I leapt into the air to meet them. Their poison wouldn’t kill me but the effects wouldn’t be pleasant if the three of them got within spitting range and coordinated their efforts.
But they weren’t trying to. I spiralled higher, chasing the elusive creatures. I’d almost have one, then another would dart in from the side and in avoiding that one I would lose the first. I belched flame, but they were so quick, zipping all over the sky, that my flames went wide.
We’d climbed some distance from the house when I realised I’d been hearing gunfire again—more and more of it. I looked down and saw creatures streaming toward the back of the house from the bush behind. This triggered another wave of dragons’ teeth.
But some of the gunfire was single shots, and it came from inside.
I folded my wings and dived, consumed by sudden fear. Those damn wyverns had been leading me on, drawing me away as new enemies arrived. Like an idiot I’d fallen for it.
I swooped low behind the house, my fire carving a deadly path through the enemies I found there. Goblins screamed and died, engulfed in dragonfire. The pool house went up like a torch as I sent gouts of fire raging across the lawn.
The wyverns joined the fight too, now I refused to be lured away any more, their slashing claws more effective against the dragons’ teeth constructs than the bullets of the goblins. They were clever, timing their attacks to strike the constructs as they formed out of the shadows into something solid.

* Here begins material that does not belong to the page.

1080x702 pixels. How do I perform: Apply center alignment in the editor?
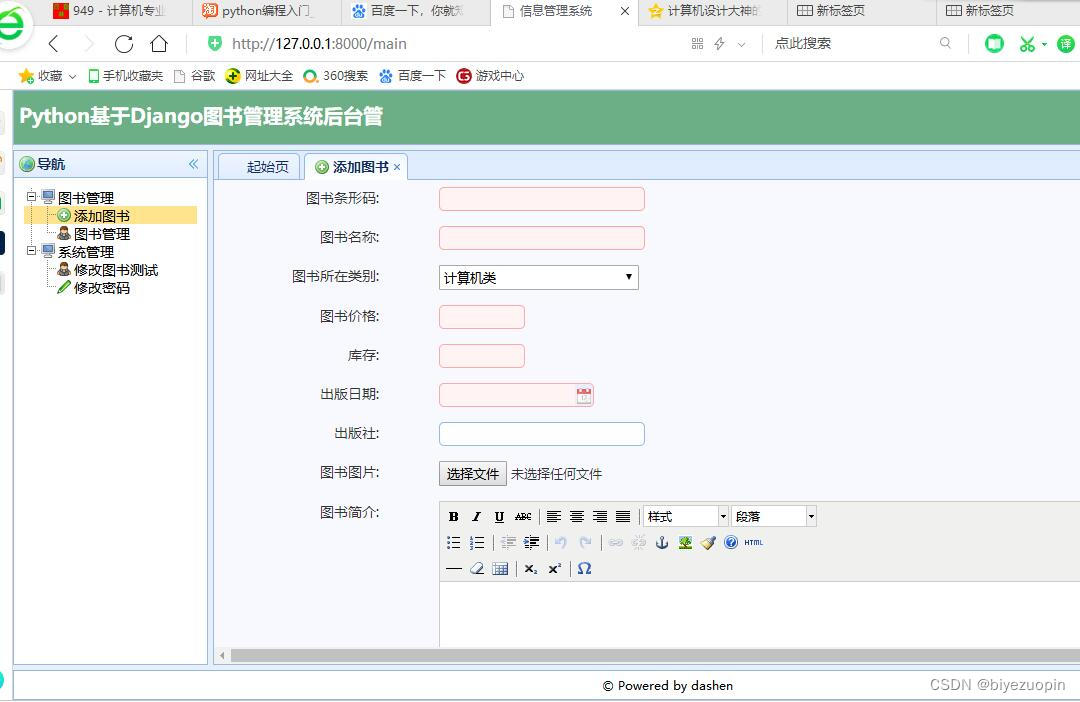pyautogui.click(x=577, y=517)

I landed amid the devastation, blasting a group of goblins who huddled together in futile resistance. Their bullets bounced harmlessly off my scales. Two others escaped into the house. I had to let them go for fear of firing the house itself. Once dragonfire took hold
nothing would put it out.
The night was alive with the crackle of flame, its light dancing on the buildings, sending shadows flickering everywhere. A wyvern dived to buzz me and I turned my head and caught it full in the face with dragonfire. It fell like a flaming meteor to earth and crashed through the roof of the burning pool house. Its two companions darted away, giving up the fight now their goblin allies were all down.

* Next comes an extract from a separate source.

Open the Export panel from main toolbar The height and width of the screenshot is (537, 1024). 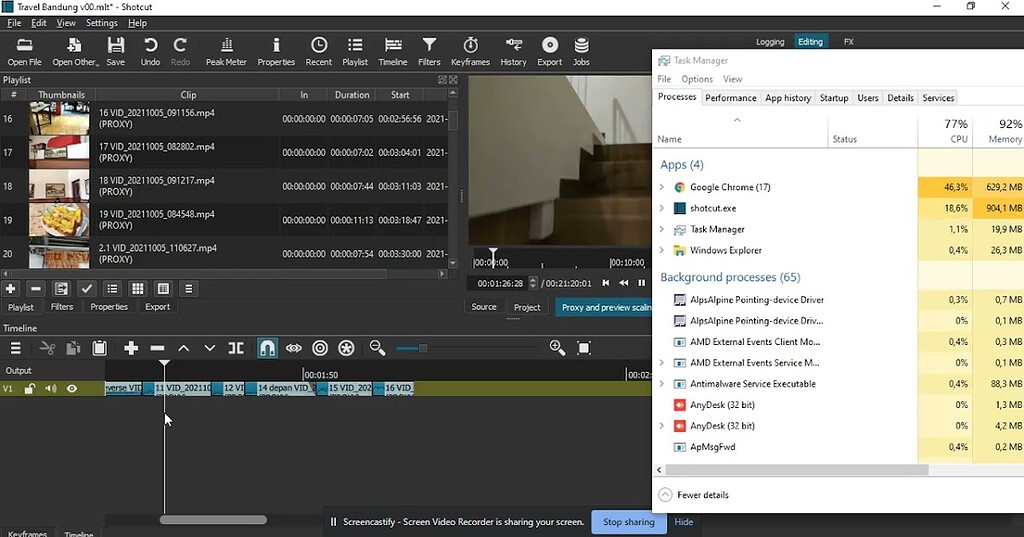tap(549, 51)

Heat from the blaze behind me licked against my back as I stalked toward the main house, pushing some of my mass back through the link so that by the time I reached the door I could squeeze through it. I wasn’t much bigger than a wyvern myself now, and I wouldn’t be as effective at this size, but I didn’t dare relinquish trueshape yet. A naked human form would be useless, and there were precious lives at risk inside the house.
I found Thommo dead in the hallway outside the comms room, his body ripped open by a hail of bullets. I startled a goblin inside the room and leapt on it, spraying the monitors with its blood. A moment later it fell limp under my slashing claws.
Upstairs. Lachie! Dread sunk vicious claws into my heart. I ripped apart two more goblins who stood in my way, then bounded up the stairs. At the top I found Steve, slumped against the wall, but still alive.
Faster! I rushed along the hallway towards Lachie’s room, following sounds of a struggle. Something crashed into the wall. Someone grunted.
And someone screamed, a high-pitched wail torn from the throat of a terrified child.
I hurled myself through the doorway with a roar of anguish. Kasumi fought two goblins, holding them off from Lachie, who cowered behind her. She’d disarmed them both, but her whole right arm ran with blood from a bullet wound to the shoulder, and she didn’t move with her usual smoothness. The goblins turned as I entered, and I leapt on the one closest and tore his head from his shoulders.
The other froze for a brief, shocked second, and Kasumi stepped in and dropped him with a smart blow to the temple.
“Kasumi! You’re hurt.” Though the shoulder obviously pained her, it clearly hadn’t been a silver bullet, which suggested that whoever planned this attack hadn’t known I had a new shifter in my camp. With the wolves away for full moon, they’d assumed there’d be no point bringing silver to a gunfight against humans and a lone dragon.